Oxidation States and Assigning Oxidation Numbers

It is important to know which atom is oxidized and which is reduced. Oxidation states or oxidation numbers are assigned to atoms in order to keep track of the redistribution of electrons during a redox reaction. In a redox reaction, the oxidation numbers of some atoms have to change to reflect the gain or loss of electrons. By keeping track of and comparing the oxidation numbers of the atoms on the reactant and the product side, it is possible to determine how many electrons are gained or lost by each atom. The oxidation number of an atom in a compound is assigned according to the following rules:

1. The oxidation number of free elements is zero. For example, the atoms in N₂, P₄, S₈, and He all have oxidation numbers of zero.
2. The oxidation number for a monatomic ion is equal to the charge of the ion. For example, the oxidation numbers for Na⁺, Cu²⁺, Fe³⁺, Cl⁻, and N³⁻ are +1, +2, +3, −1, and −3, respectively.
3. The oxidation number of each Group IA element in a compound is +1. The oxidation number of each Group IIA element in a compound is +2.
4. The oxidation number of each Group VIIA element (halogens) in a compound is −1, except when combined with an element of higher electronegativity. For example, in HCl, the oxidation number of Cl is −1; in HOCl, however, the oxidation number of Cl is +1 because of the oxygen (see rule 6 below).
5. The oxidation number of hydrogen is −1 in compounds with less electronegative elements than hydrogen (Groups IA and IIA). Examples include NaH and CaH₂. The more common oxidation number of hydrogen is +1.
6. In most compounds, the oxidation number of oxygen is −2. This is not the case, however, in molecules such as OF₂. Here, because F is more electronegative than O, the oxidation number of oxygen is +2. Also, in peroxides such as BaO₂, the oxidation number of O is −1 instead of −2 because of the structure of the peroxide ion, [O−O]²⁻. (Note that Ba, a group IIA element, cannot be a +4 cation.)
7. The sum of the oxidation numbers of all the atoms present in a neutral compound is zero. The sum of the oxidation numbers of the atoms present in a polyatomic ion is equal to the charge of the ion. Thus, for SO₄²⁻, the sum of the oxidation numbers must be −2.

Quick Quiz

Match the substance with its correct oxidation number below.

1. Na⁺
2. Cu²⁺
3. Cl⁻
4. Fe³⁺
   1. −1
   2. +3
   3. +2
   4. +1

Answers:

1. = (D)
2. = (C)
3. = (A)
4. = (B)

1. Example: Assign oxidation numbers to the atoms in the following reaction in order to determine the oxidized and reduced species and the oxidizing and reducing agents.

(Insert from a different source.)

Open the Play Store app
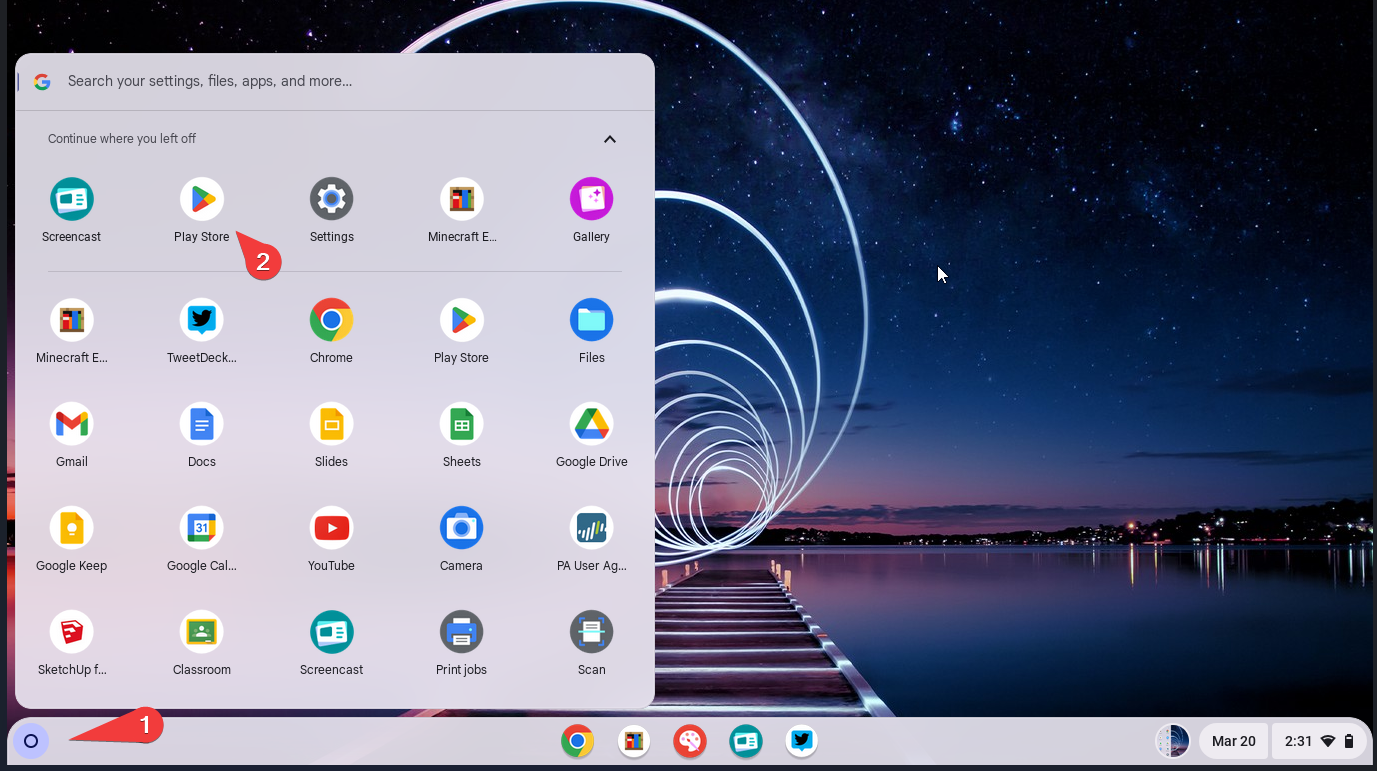The image size is (1377, 771). tap(201, 198)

SnCl₂ + PbCl₄ → SnCl₄ + PbCl₂

1. Solution: All these species are neutral, so the oxidation numbers of all the atoms in each compound must add up to zero. In SnCl₂, since there are two chlorines present, and chlorine has an oxidation number of −1, Sn must have an oxidation number of +2. Similarly, the oxidation number of Sn in SnCl₄ is +4; the oxidation number of Pb is +4 in PbCl₄ and +2 in PbCl₂. Notice that the oxidation number of Sn goes from +2 to +4; i.e., it loses electrons and thus is oxidized, making it the reducing agent. Since the oxidation number of Pb has decreased from +4 to +2, it has gained electrons and been reduced. Pb is the oxidizing agent. The sum of the charges on both sides of the reaction is equal to zero, so charge has been conserved.

Note that even though we have been making the connection between oxidation states and charge distribution, the oxidation number is not in general the charge (nor even the formal charge) of the atom in a compound. It merely reflects a way of accounting for how electrons are transferred between species.